◆ Task data ◆
▼▼▼

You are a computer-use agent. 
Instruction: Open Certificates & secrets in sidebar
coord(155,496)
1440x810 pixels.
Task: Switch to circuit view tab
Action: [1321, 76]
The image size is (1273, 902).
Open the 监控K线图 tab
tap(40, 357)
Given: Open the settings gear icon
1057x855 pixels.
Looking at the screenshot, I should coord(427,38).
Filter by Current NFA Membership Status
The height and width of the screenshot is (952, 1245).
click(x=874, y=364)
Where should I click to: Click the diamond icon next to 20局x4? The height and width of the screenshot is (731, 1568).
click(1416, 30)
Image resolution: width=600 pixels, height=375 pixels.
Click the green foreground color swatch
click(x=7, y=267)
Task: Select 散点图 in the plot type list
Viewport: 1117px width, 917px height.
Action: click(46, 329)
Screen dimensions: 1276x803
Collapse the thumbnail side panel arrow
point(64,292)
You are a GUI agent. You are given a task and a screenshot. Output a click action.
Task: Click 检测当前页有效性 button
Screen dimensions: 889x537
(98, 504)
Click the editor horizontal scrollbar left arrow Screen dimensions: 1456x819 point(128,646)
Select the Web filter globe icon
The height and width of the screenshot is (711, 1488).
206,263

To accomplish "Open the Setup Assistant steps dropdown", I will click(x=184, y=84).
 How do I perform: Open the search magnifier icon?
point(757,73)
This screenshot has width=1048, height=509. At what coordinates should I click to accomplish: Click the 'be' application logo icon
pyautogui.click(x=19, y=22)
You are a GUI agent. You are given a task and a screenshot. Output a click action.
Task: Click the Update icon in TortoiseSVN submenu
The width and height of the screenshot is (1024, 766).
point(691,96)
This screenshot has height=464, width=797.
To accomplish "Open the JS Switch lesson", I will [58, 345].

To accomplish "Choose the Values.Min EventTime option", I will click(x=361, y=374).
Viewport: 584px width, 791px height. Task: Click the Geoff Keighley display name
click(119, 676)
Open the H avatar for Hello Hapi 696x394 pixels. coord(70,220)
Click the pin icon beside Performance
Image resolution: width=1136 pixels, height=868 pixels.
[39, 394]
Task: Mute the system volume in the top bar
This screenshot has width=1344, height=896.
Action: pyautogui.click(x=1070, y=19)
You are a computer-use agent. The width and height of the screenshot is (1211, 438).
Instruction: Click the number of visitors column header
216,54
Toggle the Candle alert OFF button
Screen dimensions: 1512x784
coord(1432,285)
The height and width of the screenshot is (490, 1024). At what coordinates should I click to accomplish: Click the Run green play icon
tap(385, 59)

▲▲▲

◆ To be done ◆
Swap every "Screen dimensions" in the entries above for "Display size", and reproduce all entries with nothing else altered.

◆ Solution to this task ◆
You are a computer-use agent. 
Instruction: Open Certificates & secrets in sidebar
coord(155,496)
1440x810 pixels.
Task: Switch to circuit view tab
Action: [1321, 76]
The image size is (1273, 902).
Open the 监控K线图 tab
tap(40, 357)
Given: Open the settings gear icon
1057x855 pixels.
Looking at the screenshot, I should coord(427,38).
Filter by Current NFA Membership Status
The height and width of the screenshot is (952, 1245).
click(x=874, y=364)
Where should I click to: Click the diamond icon next to 20局x4? The height and width of the screenshot is (731, 1568).
click(1416, 30)
Image resolution: width=600 pixels, height=375 pixels.
Click the green foreground color swatch
click(x=7, y=267)
Task: Select 散点图 in the plot type list
Viewport: 1117px width, 917px height.
Action: click(46, 329)
Display size: 1276x803
Collapse the thumbnail side panel arrow
point(64,292)
You are a GUI agent. You are given a task and a screenshot. Output a click action.
Task: Click 检测当前页有效性 button
Display size: 889x537
(98, 504)
Click the editor horizontal scrollbar left arrow Display size: 1456x819 point(128,646)
Select the Web filter globe icon
The height and width of the screenshot is (711, 1488).
206,263

To accomplish "Open the Setup Assistant steps dropdown", I will click(x=184, y=84).
 How do I perform: Open the search magnifier icon?
point(757,73)
This screenshot has width=1048, height=509. At what coordinates should I click to accomplish: Click the 'be' application logo icon
pyautogui.click(x=19, y=22)
You are a GUI agent. You are given a task and a screenshot. Output a click action.
Task: Click the Update icon in TortoiseSVN submenu
The width and height of the screenshot is (1024, 766).
point(691,96)
This screenshot has height=464, width=797.
To accomplish "Open the JS Switch lesson", I will [58, 345].

To accomplish "Choose the Values.Min EventTime option", I will click(x=361, y=374).
Viewport: 584px width, 791px height. Task: Click the Geoff Keighley display name
click(119, 676)
Open the H avatar for Hello Hapi 696x394 pixels. coord(70,220)
Click the pin icon beside Performance
Image resolution: width=1136 pixels, height=868 pixels.
[39, 394]
Task: Mute the system volume in the top bar
This screenshot has width=1344, height=896.
Action: pyautogui.click(x=1070, y=19)
You are a computer-use agent. The width and height of the screenshot is (1211, 438).
Instruction: Click the number of visitors column header
216,54
Toggle the Candle alert OFF button
Display size: 1512x784
coord(1432,285)
The height and width of the screenshot is (490, 1024). At what coordinates should I click to accomplish: Click the Run green play icon
tap(385, 59)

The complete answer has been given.